Although the fact that he is leaving to join a venture capital firm is surprising, it is this comment that I found most thought provoking:

RISD’s in great shape. At the [MIT] Media Lab, one of my mentors was a man named Stephen Benton. He once told me, “John, the role of someone in a job is to make the job more attractive for the next person.” I’ll never forget what he said to me. In that spirit, I have worked to make this job a better job for the next person.

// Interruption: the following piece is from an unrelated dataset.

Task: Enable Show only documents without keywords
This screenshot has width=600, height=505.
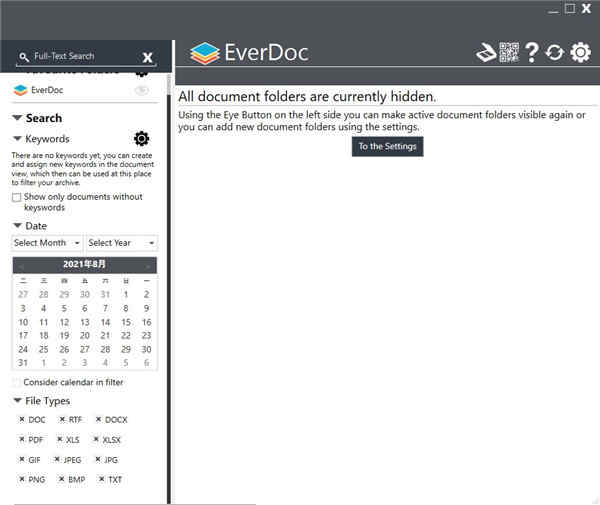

How many of us can say we have done this? How many teachers, principals, superintendents that leave for a promotion, or another career, or another challenge have worked to make their current job better or easier for the next person?

What goes around…

My assigned project for my MOOC from Stanford University’s “d. school” recently was improving the school-to-work continuum. The school to work continuum for teachers’ education is actually a circular relationship – K-12 schools provide the human capital (high school graduates) to the universities to the universities provide the human capital (teachers) to the K-12 schools. I have heard both post-secondary and K-12 institutions complain about the quality of the product they were receiving. Bill Keller in a recent New York Times opinion says improving teacher training is an urgent priority. http://www.nytimes.com/2013/10/21/opinion/keller-an-industry-of-mediocrity.html?pagewanted=2&_r=0&ref=billkeller

I am a firm believer in constructive dialogue. IF (and that’s a big IF!) we could get the K-12’s and the universities to provide constructive feedback to one another, we could change the outcomes…and produce better students and better graduates along the way (which is really the point).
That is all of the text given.